The report – which measures the progress made by food companies towards fulfilling their commitments on cage-free egg production for laying hens – shows that leading businesses across the globe have continued to make progress in 2023, in spite of global challenges such as bird flu and the war in Ukraine.  Yet policy makers are failing to support this voluntary progress in law.  

Scientific and public backing for cage-free practices

With leading food companies, public opinion and robust scientific evidence supporting a cage-free future, it’s time for policy makers to introduce legislation to underpin the end of cages. This plea is particularly relevant in the EU where the European Commission is yet to deliver its promised ban on the use of cages for farmed animals – a measure supported by 9 out of 10 European citizens.

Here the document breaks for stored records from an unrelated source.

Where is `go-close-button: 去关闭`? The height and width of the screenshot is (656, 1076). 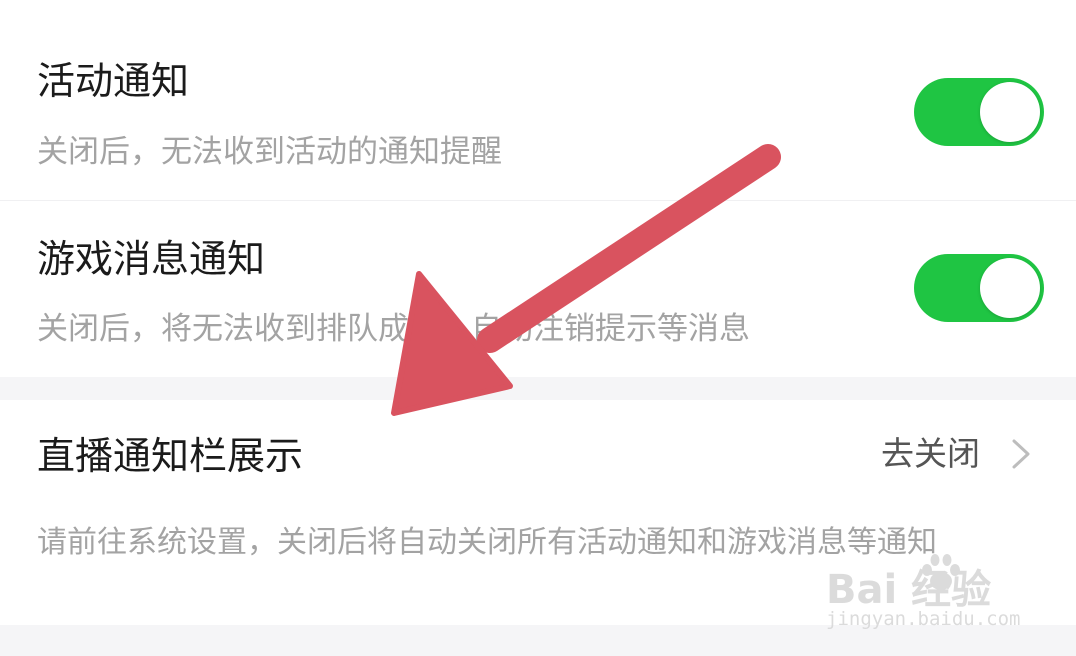 go-close-button: 去关闭 is located at coordinates (958, 454).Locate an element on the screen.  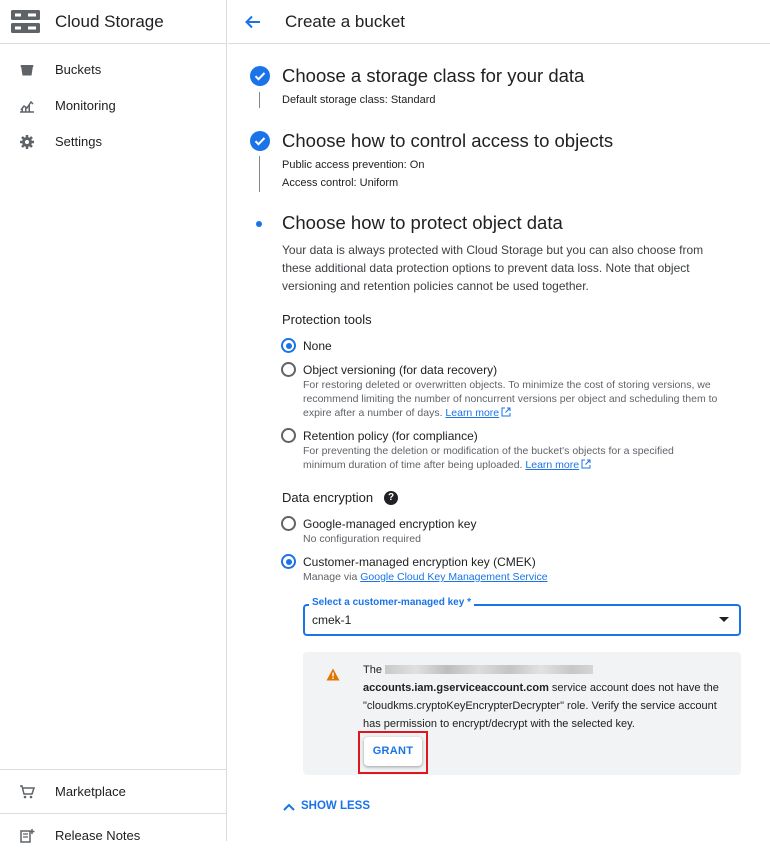
summary-value: On is located at coordinates (417, 165).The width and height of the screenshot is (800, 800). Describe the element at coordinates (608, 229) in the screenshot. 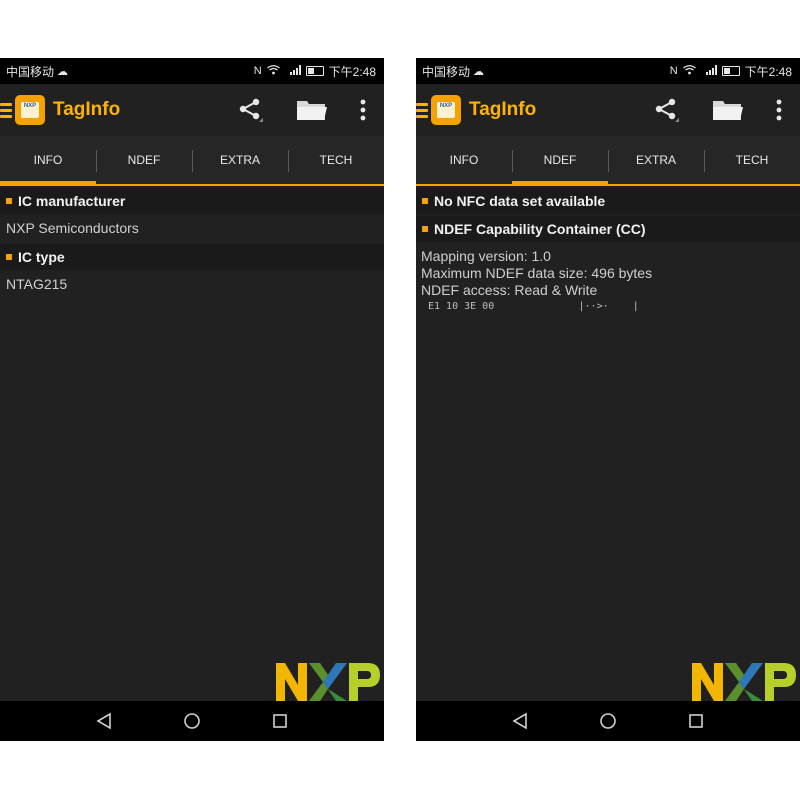

I see `section-header: NDEF Capability Container (CC)` at that location.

An overwhelming 1.4 million EU citizens signed the ‘End the Cage Age’ European Citizens Initiative in 2020, led by us and supported by a coalition of 170 NGOs. This is further supported by the 2023 Eurobarometer which shows that 91% of Europeans believe that protecting the welfare of farmed animals is important, with 84% saying these animals should be better protected than they are currently. Cage-free production is also supported by much of the scientific community as shown in a series of European Food Safety Authority (EFSA) opinions.

2023 progress

EggTrack monitors, tracks and encourages the successful voluntary transition to cage-free of the world’s largest food businesses. In 2023, 444 companies were monitored. Between them they have made 715 cage-free commitments of which 511 (71%) are reporting on progress, with an average 75% transition to cage-free eggs.

The average transition to cage-free eggs in Europe was 80%, in the USA it was 73%, and in the Asia- Pacific (APAC) region, which only began to be monitored in the 2022 EggTrack, an average transition rate of 57% was achieved. Despite the average overall year-on-year transition falling by 2.5% for commitments tracked in both the 2022 and 2023 iterations of EggTrack, cage-free transition at a global level increased by 6.9%, and 7.4% for companies in the APAC region.

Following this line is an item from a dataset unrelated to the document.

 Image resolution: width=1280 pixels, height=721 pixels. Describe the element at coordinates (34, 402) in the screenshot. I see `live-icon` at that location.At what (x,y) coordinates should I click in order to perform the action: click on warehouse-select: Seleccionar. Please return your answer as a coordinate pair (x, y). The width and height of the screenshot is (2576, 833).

Nine companies made new global cage-free commitments: Associated British Foods PLC, Bakkavor Group PLC, Brinker International Inc, CKE Restaurants Holdings Inc, Dairy Queen, Delaware North, McCormick & Company, Norwegian Cruise Line and The JM Smucker Company.

Move towards 100% global cage-free practices

We urge companies to be 100% cage free throughout their global supply. That means their commitments should cover ALL regions in which they operate and include ALL egg categories such as shell eggs, egg products AND egg ingredients.

Our Global Director of Food Business, Dr Tracey Jones, Compassion in World Farming comments: “The voluntary commitments and continued progress highlighted throughout this report clearly demonstrate that food companies are focused on providing a cage-free future for egg-laying hens.

“Cages are unwanted by consumers, 1.4 million of whom signed the ‘End the Cage Age’ European Citizens Initiative submitted in 2020, resulting in the European Commission committing to ban cages for all farmed animals by 2027.

“Europe holds a unique opportunity to lead the way on animal welfare. By responding to its citizens with a ban on cages and supporting businesses in their transition, the European Commission has a momentous opportunity to create a level playing field across industry and send a strong message to the rest of the world that cages should be consigned to the history books for good.”